Gönderen Etiketler: zaman:
Tırnaklarımı kesmeyeli yıllar oldu. Geceleri bir ağaç kovuğunda uyurum. Atalarımız ağaca ve anneye aynı kelimeyi uygun görürlermiş eskiden. Ama şimdi değişti. Anneler ağaçlara benzemek istemiyor pek. Ayrı kelimeler bulmak zorunda kaldı dil bilimciler. Kimseyi suçlayamam. Iyi oldu ya da kötü oldu da diyemem. Annemi tanımıyorum. Ama ağacımı tanıyorum. Halkalarını sayacak olsam dört yüzü geçer. Kökleri kalın damarlar gibi toprağın üstüne bile çıkmıştır. Kış onun ziynetlerini eteklerine düşürttürdüğünde bile azametinden hiçbir şey kaybetmez. Bu yönüyle bir babaya benzer. Ama bizde baba kelimesi başından beri ayrıdır. Daha önce bir ağacı babaya benzeten olduysa da haberim yok. Benim sözlüğümde üçü aynı anlama geliyor. Halkımınsa bu fikre alışacağını sanmıyorum.
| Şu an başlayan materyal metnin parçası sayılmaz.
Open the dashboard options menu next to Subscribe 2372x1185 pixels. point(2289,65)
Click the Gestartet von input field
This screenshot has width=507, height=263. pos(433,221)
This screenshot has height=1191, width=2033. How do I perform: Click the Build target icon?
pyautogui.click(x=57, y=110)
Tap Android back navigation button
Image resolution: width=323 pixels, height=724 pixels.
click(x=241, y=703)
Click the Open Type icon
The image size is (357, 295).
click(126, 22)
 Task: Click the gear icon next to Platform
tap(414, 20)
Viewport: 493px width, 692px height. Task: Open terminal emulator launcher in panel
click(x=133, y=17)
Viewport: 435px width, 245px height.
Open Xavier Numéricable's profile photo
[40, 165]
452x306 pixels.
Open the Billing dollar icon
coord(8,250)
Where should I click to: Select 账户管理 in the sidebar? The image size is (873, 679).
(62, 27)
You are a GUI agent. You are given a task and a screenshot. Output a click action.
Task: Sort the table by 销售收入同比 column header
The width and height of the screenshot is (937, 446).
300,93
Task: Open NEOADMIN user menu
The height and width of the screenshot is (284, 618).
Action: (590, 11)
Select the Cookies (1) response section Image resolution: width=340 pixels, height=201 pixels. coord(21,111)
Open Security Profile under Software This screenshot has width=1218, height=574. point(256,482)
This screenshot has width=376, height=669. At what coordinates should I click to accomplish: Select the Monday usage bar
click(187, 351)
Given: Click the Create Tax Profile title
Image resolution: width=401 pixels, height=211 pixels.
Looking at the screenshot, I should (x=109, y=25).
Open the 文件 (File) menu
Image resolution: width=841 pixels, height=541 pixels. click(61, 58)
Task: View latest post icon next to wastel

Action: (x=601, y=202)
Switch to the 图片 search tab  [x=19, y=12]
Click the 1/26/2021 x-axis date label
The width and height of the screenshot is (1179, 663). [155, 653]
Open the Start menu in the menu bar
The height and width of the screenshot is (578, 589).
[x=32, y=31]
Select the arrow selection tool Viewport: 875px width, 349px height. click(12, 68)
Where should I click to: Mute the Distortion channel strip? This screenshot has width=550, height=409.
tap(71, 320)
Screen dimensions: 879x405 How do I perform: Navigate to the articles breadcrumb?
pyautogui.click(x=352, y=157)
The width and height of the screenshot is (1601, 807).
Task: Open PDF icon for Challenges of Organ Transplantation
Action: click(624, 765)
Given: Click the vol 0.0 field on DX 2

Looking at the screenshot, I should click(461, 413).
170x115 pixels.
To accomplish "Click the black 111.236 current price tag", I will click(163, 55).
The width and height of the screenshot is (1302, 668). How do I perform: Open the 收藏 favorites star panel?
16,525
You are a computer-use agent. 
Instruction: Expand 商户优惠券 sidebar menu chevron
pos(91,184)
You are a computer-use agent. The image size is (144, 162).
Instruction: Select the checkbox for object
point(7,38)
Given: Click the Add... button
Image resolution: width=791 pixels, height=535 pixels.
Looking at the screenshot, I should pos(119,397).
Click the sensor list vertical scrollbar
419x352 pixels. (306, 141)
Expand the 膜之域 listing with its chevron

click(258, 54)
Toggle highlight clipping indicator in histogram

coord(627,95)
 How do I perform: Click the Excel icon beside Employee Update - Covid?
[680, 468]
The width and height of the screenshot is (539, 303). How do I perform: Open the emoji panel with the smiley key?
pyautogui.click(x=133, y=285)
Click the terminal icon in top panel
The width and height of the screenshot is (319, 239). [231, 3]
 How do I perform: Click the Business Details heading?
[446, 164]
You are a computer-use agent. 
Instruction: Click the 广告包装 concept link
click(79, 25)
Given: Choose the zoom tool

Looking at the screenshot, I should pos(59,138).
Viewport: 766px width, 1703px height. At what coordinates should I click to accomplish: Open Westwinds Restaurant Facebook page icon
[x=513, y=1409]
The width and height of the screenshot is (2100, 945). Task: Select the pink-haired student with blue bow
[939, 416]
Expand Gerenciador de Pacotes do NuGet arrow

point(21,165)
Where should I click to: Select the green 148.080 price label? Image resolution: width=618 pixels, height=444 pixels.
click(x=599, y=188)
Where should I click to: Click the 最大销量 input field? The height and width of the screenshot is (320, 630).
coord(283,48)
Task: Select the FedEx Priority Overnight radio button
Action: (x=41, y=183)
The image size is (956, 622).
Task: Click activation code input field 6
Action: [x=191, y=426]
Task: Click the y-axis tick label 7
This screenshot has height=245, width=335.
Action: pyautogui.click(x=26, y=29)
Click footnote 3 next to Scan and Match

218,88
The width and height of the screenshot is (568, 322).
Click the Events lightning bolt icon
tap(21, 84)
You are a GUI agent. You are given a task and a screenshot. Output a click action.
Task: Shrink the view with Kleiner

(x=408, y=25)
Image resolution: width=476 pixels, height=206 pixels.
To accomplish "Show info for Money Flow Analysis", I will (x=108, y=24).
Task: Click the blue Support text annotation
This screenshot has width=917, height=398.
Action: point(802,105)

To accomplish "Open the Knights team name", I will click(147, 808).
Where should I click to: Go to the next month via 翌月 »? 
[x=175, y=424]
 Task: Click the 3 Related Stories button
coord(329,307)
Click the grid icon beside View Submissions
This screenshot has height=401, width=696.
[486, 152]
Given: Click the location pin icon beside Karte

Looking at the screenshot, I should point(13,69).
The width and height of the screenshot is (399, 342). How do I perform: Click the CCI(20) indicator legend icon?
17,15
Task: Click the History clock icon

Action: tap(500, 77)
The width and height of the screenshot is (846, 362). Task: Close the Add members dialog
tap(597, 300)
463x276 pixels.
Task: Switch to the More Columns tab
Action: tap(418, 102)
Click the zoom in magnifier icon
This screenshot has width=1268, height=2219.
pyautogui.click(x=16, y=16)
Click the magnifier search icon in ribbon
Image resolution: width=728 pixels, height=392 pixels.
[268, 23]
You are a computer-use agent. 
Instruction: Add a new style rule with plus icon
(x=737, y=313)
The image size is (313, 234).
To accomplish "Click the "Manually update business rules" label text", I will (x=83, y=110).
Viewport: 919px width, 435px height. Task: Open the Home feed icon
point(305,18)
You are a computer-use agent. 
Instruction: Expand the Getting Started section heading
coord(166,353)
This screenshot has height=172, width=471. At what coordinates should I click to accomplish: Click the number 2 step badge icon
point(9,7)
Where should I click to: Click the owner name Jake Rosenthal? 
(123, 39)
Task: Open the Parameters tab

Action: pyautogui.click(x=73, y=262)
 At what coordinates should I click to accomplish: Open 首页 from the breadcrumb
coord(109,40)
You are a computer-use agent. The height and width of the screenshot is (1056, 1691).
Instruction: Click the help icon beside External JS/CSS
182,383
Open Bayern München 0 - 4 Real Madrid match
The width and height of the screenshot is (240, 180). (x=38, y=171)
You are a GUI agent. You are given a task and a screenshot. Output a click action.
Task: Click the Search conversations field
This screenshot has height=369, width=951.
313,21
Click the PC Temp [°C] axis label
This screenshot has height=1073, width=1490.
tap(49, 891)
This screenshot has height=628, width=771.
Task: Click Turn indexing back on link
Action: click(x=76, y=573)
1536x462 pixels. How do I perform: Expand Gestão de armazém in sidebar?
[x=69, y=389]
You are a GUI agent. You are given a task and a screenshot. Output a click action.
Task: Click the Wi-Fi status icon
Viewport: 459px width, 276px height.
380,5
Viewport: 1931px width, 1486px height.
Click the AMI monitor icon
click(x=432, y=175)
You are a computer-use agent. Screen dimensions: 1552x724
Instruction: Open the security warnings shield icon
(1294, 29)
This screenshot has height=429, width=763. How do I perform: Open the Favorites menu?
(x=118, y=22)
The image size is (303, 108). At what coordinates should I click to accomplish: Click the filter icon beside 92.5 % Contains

Civardaki en yaşlı ağaç benimki. Doğduğumda kendimi burada buldum. Etraf köylerden beni görmeye gelenler olmuş, bir kahin benim diğer dünyadan gönderilen bir kurtarıcı olduğumu görmüş rüyasında. Uyanır uyanmaz yola çıkmış ve kimbilir ne zaman sonra yanıma ulaşmış. Beni himayesi altına almış ve bana kurtarıcı anlamına gelen Savelus adını koymuş. Buhurdanlarla minik bedenimi sarmalamış ve kulağıma dualar fısıldamış. Kahin pek yaşlıymış, çok yaşamamış. Yapayalnız kalmama rağmen ağaç bana hürmet ediyor bir gün elma verdiyse diğer gün muz veriyormuş. O günleri bir rüya bulanıklığında hatırlıyorum. Kaşındığım zamanlar dereye inerdim. Yaşıtım çocuklar dört bir yana kaçardı. Anneleri gözlerini kocaman açarlarsa daha iyi görebilecekmişler gibi iri iri gözlerle bana bakardı. O zamanlar da bana hayran olduklarını anlardım.